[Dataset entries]
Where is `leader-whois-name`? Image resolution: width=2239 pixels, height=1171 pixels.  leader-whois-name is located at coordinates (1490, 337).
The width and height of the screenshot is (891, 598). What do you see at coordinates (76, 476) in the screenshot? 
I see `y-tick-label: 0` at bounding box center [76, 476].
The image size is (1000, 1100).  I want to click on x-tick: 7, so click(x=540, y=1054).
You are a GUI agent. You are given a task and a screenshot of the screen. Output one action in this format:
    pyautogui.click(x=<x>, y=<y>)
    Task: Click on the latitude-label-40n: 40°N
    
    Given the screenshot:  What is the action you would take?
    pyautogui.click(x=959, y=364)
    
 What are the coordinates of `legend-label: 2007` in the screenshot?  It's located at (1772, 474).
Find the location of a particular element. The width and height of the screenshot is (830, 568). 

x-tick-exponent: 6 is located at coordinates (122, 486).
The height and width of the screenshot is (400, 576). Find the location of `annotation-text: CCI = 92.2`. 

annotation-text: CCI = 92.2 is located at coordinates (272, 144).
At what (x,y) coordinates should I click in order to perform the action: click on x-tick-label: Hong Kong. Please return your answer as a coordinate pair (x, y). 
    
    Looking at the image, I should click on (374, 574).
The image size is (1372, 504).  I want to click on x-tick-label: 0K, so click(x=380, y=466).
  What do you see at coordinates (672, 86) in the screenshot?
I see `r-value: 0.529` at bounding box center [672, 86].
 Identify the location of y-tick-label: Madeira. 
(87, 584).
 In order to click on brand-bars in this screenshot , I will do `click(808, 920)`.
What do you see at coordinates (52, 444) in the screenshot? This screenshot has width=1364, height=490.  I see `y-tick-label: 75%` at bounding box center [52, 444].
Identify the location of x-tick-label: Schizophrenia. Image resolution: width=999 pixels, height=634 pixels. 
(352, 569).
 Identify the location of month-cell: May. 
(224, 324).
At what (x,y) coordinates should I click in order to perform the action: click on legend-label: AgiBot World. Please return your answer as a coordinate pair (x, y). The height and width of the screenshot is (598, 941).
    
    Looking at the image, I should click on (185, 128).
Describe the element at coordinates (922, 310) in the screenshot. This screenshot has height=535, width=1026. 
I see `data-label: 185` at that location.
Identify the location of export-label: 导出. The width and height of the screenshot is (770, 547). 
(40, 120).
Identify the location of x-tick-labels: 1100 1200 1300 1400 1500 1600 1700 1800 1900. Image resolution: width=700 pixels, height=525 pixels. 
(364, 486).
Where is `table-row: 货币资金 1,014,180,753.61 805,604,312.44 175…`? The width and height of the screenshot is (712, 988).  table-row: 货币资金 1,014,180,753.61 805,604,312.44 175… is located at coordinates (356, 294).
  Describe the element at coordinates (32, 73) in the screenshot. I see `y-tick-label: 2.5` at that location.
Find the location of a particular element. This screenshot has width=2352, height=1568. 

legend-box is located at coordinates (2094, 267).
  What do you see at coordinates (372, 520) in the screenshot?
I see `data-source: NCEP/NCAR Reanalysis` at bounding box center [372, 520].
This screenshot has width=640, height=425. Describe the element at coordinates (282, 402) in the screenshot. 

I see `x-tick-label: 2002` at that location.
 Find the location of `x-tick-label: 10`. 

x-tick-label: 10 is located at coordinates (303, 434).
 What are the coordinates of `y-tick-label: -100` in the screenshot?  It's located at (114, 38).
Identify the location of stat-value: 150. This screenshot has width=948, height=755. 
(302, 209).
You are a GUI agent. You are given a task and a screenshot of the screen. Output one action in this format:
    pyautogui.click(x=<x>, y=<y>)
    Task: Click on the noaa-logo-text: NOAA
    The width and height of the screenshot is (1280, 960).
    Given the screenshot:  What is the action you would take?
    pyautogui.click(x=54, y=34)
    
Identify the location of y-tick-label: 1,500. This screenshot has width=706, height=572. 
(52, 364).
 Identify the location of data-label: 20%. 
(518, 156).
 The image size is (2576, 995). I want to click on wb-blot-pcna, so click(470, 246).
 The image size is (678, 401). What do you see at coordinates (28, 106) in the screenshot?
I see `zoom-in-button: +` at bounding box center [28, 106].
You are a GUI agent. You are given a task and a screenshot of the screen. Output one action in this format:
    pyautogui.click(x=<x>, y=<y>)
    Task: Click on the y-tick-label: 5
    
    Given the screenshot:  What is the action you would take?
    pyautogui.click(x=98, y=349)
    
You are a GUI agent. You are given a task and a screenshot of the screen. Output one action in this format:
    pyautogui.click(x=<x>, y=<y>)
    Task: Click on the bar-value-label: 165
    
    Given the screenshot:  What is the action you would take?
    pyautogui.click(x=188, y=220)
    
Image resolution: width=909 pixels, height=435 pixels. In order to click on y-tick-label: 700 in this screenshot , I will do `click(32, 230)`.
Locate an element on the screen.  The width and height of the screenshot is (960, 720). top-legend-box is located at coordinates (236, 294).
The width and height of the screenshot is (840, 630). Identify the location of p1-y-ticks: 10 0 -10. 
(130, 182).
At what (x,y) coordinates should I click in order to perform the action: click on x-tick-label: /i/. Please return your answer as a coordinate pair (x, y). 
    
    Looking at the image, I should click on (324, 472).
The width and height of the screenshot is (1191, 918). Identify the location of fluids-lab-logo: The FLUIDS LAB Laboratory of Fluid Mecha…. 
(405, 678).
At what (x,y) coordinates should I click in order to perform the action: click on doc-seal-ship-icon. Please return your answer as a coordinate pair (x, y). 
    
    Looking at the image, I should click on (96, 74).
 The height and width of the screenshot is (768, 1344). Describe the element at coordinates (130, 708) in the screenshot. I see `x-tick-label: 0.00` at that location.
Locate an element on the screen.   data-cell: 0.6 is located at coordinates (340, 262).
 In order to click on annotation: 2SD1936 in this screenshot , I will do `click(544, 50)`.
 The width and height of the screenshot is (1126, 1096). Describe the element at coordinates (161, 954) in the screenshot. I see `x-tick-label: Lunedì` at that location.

> What is being asked:
Could you reproduce word for word the lines from the one containing "at (1772, 474)." through the one containing "In order to click on brand-bars", including both of those?

> Response for this exercise:
 What are the coordinates of `legend-label: 2007` in the screenshot?  It's located at (1772, 474).
Find the location of a particular element. The width and height of the screenshot is (830, 568). 

x-tick-exponent: 6 is located at coordinates (122, 486).
The height and width of the screenshot is (400, 576). Find the location of `annotation-text: CCI = 92.2`. 

annotation-text: CCI = 92.2 is located at coordinates (272, 144).
At what (x,y) coordinates should I click in order to perform the action: click on x-tick-label: Hong Kong. Please return your answer as a coordinate pair (x, y). 
    
    Looking at the image, I should click on (374, 574).
The image size is (1372, 504).  I want to click on x-tick-label: 0K, so click(x=380, y=466).
  What do you see at coordinates (672, 86) in the screenshot?
I see `r-value: 0.529` at bounding box center [672, 86].
 Identify the location of y-tick-label: Madeira. 
(87, 584).
 In order to click on brand-bars in this screenshot , I will do `click(808, 920)`.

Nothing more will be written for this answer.